In the meantime, the wood is affected by humic substances, minerals, water and peat. It darkens, densifies and changes. It doesn't become stone, but neither does it become ordinary fresh wood anymore.
Is each root exactly the same age?
No. Tuskwood is natural material, and each root has its own history. One root may have been in the bog longer than another. Different parts may have been preserved differently. The environment around the root may have changed over time.
That's why we prefer to talk about the type and origin of the material rather than pretend that each root has an exact date of birth. The important thing is that Tuskwood is old, naturally preserved bogwood, not fresh wood.

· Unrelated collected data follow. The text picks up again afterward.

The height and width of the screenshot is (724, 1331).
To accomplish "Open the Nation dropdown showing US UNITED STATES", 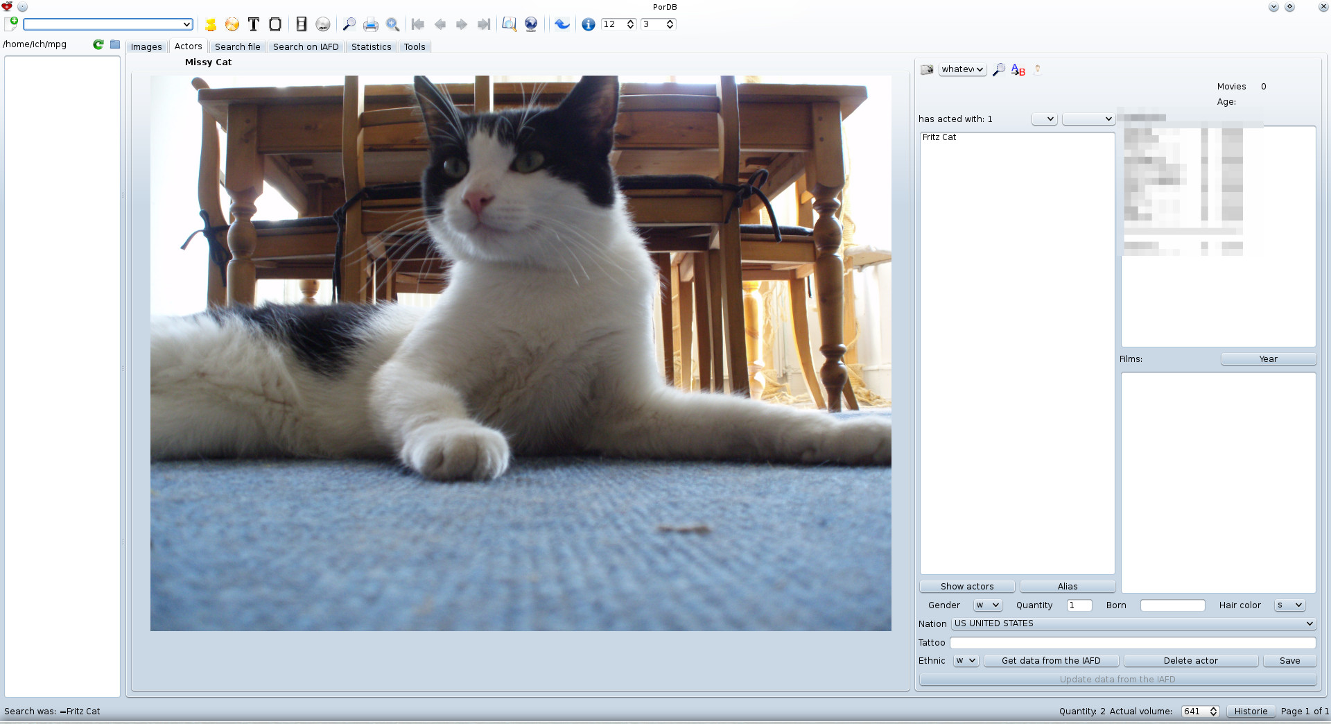I will pyautogui.click(x=1133, y=623).
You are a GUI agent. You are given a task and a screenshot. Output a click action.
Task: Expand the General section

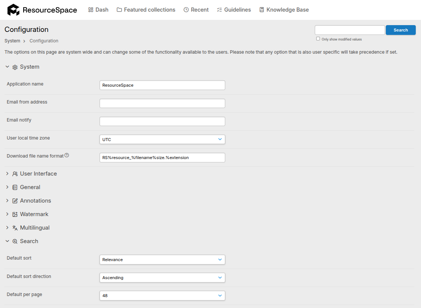click(x=7, y=187)
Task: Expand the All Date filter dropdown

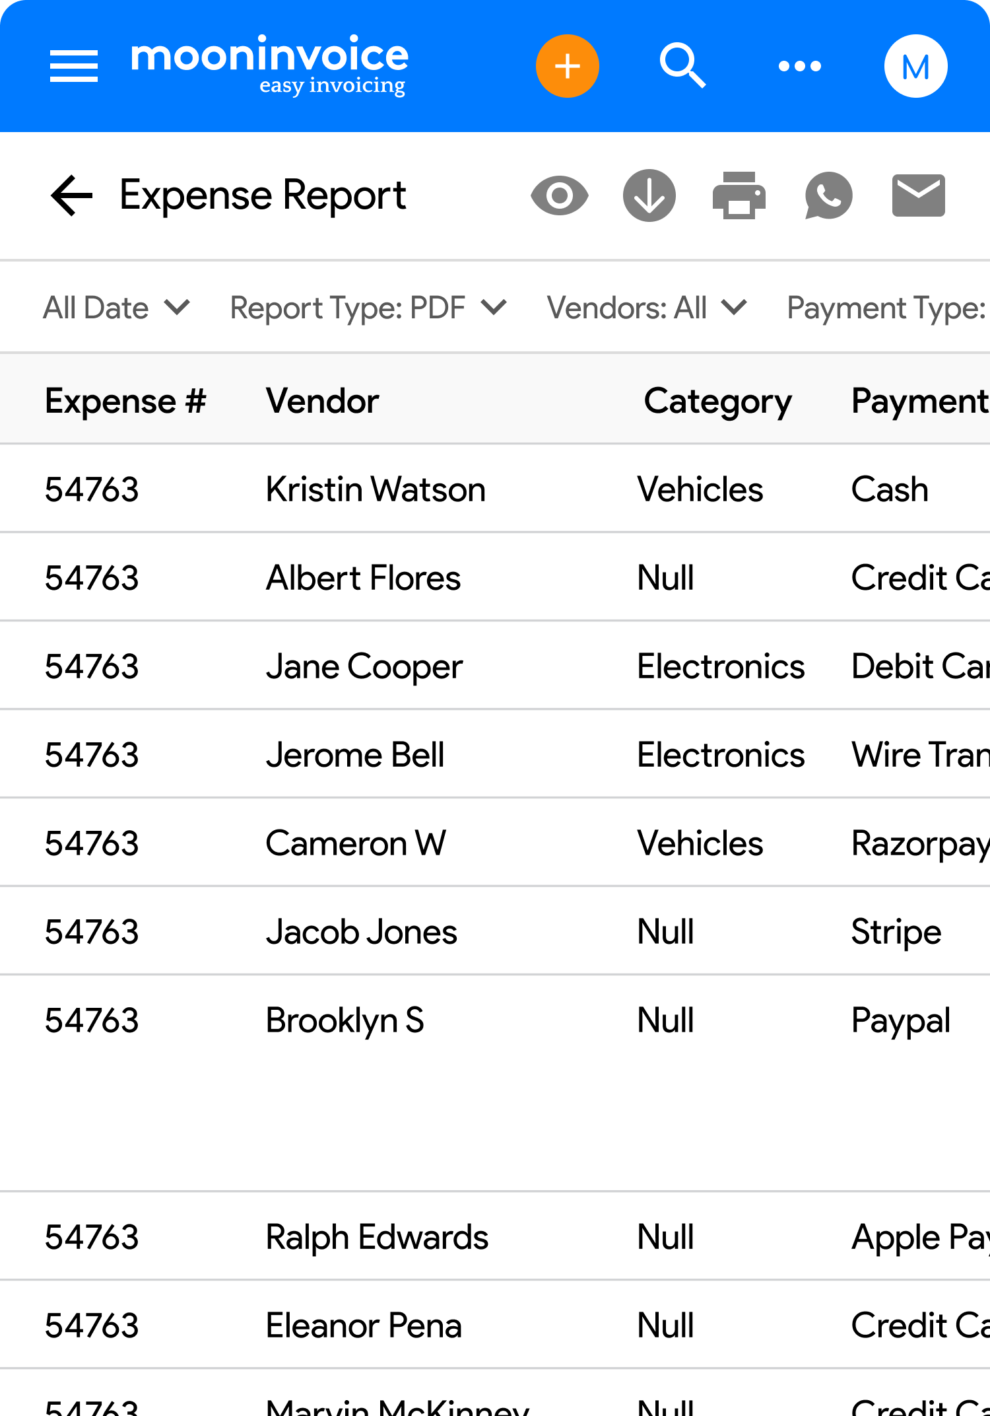Action: point(116,308)
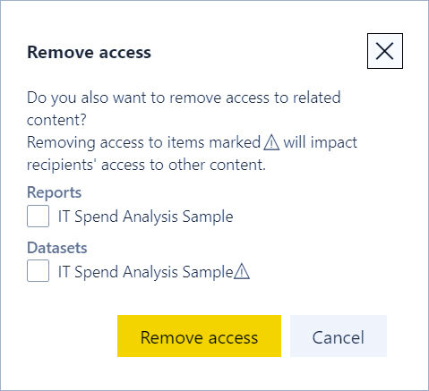
Task: Click the word 'content?' in the question
Action: click(x=56, y=120)
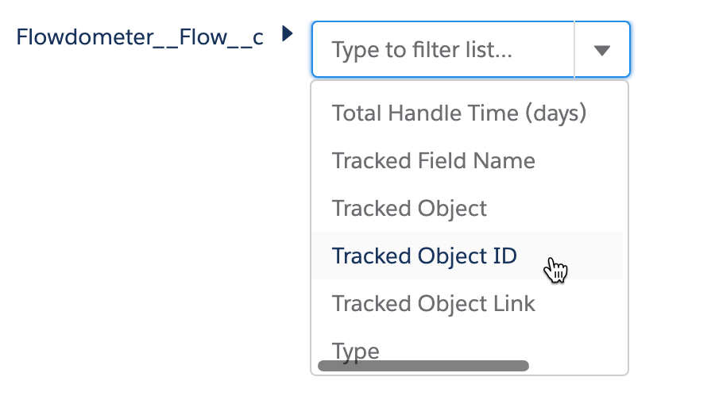Select the 'Type' list option
Viewport: 715px width, 419px height.
point(356,349)
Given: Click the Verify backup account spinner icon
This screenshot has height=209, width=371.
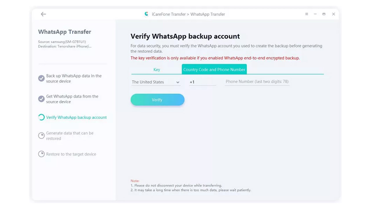Looking at the screenshot, I should pyautogui.click(x=41, y=117).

Why does age matter in the aquarium?
Age affects both the feel and the material. Old bogwood has a different colour, surface and stability than many fresher roots. It has already undergone a slow natural process before entering the aquarium.
That's also why the Tuskwood doesn't just feel like a decoration. Knowing that the root may have been preserved for hundreds or thousands of years changes the experience of the aquarium. It takes on a weight and a material history that new woods cannot fully emulate.
Is old wood getting weaker?
Not in the way many people think. The wrong wood can, of course, be brittle, rotten or unsuitable. But good bogwood has been preserved in an environment that slows down decay. The result can be a stable, compact and long-lasting material.
Tuskwood is selected for aquascaping. Roots that are broken, unsuitable or not of the right quality should not become premium aquarium roots.
In short
Tuskwood is old bog wood from Nordic peat bogs. It can be hundreds to thousands of years old, but each root is unique and not precisely dated.
Age is a big part of the point. It gives the Tuskwood colour, texture, stability and a sense of history that makes the aquarium more than just glass, water and decoration.